- _WHAT THIS TASK INVOLVES_:
With no line omitted, restate the records below exactly as they appear.

- _RECORD EXTRACTS_:
******

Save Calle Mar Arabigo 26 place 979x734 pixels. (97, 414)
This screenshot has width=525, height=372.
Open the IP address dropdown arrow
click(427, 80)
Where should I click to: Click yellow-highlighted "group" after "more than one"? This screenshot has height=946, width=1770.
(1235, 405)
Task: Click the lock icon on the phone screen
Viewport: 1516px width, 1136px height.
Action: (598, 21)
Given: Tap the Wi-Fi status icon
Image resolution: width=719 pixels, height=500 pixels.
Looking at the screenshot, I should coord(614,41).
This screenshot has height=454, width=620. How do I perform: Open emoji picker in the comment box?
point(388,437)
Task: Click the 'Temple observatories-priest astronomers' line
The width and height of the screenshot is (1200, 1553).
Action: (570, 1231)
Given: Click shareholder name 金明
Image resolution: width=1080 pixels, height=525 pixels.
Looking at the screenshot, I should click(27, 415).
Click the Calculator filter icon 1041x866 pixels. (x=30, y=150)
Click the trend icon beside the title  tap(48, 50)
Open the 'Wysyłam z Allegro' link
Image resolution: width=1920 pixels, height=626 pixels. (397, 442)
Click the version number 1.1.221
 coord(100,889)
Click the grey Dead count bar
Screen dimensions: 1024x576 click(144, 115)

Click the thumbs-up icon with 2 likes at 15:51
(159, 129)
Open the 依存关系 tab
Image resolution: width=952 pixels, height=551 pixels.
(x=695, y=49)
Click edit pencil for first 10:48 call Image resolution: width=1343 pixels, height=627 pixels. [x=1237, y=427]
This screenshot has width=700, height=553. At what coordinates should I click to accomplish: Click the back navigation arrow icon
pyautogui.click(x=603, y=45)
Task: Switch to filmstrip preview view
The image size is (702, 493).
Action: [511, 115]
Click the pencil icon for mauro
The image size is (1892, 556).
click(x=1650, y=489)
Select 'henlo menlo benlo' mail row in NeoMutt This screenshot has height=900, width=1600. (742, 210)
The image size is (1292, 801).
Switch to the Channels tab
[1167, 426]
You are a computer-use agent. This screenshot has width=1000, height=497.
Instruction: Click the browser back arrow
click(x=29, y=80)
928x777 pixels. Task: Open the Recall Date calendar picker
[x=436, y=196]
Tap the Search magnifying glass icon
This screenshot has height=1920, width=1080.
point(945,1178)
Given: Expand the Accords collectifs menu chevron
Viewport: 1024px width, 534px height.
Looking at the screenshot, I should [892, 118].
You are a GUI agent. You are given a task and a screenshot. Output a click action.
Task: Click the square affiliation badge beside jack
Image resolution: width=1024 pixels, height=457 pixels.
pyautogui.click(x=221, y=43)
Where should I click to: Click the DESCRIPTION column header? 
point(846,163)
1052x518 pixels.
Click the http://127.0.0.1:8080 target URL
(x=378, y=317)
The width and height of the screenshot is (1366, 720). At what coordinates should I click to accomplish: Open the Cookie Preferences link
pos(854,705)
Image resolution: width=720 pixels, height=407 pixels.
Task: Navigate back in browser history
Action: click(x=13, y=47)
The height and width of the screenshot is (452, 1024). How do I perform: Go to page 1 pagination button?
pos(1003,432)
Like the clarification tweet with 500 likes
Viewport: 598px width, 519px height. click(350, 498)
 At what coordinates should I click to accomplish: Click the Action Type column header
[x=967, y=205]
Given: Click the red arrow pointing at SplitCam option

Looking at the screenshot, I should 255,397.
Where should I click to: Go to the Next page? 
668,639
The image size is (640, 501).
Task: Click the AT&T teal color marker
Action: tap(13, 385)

******

- _EXERCISE OUTPUT_:
Save Calle Mar Arabigo 26 place 979x734 pixels. (97, 414)
This screenshot has width=525, height=372.
Open the IP address dropdown arrow
click(427, 80)
Where should I click to: Click yellow-highlighted "group" after "more than one"? This screenshot has height=946, width=1770.
(1235, 405)
Task: Click the lock icon on the phone screen
Viewport: 1516px width, 1136px height.
Action: (598, 21)
Given: Tap the Wi-Fi status icon
Image resolution: width=719 pixels, height=500 pixels.
Looking at the screenshot, I should coord(614,41).
This screenshot has height=454, width=620. How do I perform: Open emoji picker in the comment box?
point(388,437)
Task: Click the 'Temple observatories-priest astronomers' line
The width and height of the screenshot is (1200, 1553).
Action: (570, 1231)
Given: Click shareholder name 金明
Image resolution: width=1080 pixels, height=525 pixels.
Looking at the screenshot, I should click(27, 415).
Click the Calculator filter icon 1041x866 pixels. (x=30, y=150)
Click the trend icon beside the title  tap(48, 50)
Open the 'Wysyłam z Allegro' link
Image resolution: width=1920 pixels, height=626 pixels. (397, 442)
Click the version number 1.1.221
 coord(100,889)
Click the grey Dead count bar
Screen dimensions: 1024x576 click(144, 115)

Click the thumbs-up icon with 2 likes at 15:51
(159, 129)
Open the 依存关系 tab
Image resolution: width=952 pixels, height=551 pixels.
(x=695, y=49)
Click edit pencil for first 10:48 call Image resolution: width=1343 pixels, height=627 pixels. [x=1237, y=427]
This screenshot has width=700, height=553. At what coordinates should I click to accomplish: Click the back navigation arrow icon
pyautogui.click(x=603, y=45)
Task: Switch to filmstrip preview view
The image size is (702, 493).
Action: [511, 115]
Click the pencil icon for mauro
The image size is (1892, 556).
click(x=1650, y=489)
Select 'henlo menlo benlo' mail row in NeoMutt This screenshot has height=900, width=1600. (742, 210)
The image size is (1292, 801).
Switch to the Channels tab
[1167, 426]
You are a computer-use agent. This screenshot has width=1000, height=497.
Instruction: Click the browser back arrow
click(x=29, y=80)
928x777 pixels. Task: Open the Recall Date calendar picker
[x=436, y=196]
Tap the Search magnifying glass icon
This screenshot has height=1920, width=1080.
point(945,1178)
Given: Expand the Accords collectifs menu chevron
Viewport: 1024px width, 534px height.
Looking at the screenshot, I should [892, 118].
You are a GUI agent. You are given a task and a screenshot. Output a click action.
Task: Click the square affiliation badge beside jack
Image resolution: width=1024 pixels, height=457 pixels.
pyautogui.click(x=221, y=43)
Where should I click to: Click the DESCRIPTION column header? 
point(846,163)
1052x518 pixels.
Click the http://127.0.0.1:8080 target URL
(x=378, y=317)
The width and height of the screenshot is (1366, 720). At what coordinates should I click to accomplish: Open the Cookie Preferences link
pos(854,705)
Image resolution: width=720 pixels, height=407 pixels.
Task: Navigate back in browser history
Action: click(x=13, y=47)
The height and width of the screenshot is (452, 1024). How do I perform: Go to page 1 pagination button?
pos(1003,432)
Like the clarification tweet with 500 likes
Viewport: 598px width, 519px height. click(350, 498)
 At what coordinates should I click to accomplish: Click the Action Type column header
[x=967, y=205]
Given: Click the red arrow pointing at SplitCam option

Looking at the screenshot, I should 255,397.
Where should I click to: Go to the Next page? 
668,639
The image size is (640, 501).
Task: Click the AT&T teal color marker
Action: tap(13, 385)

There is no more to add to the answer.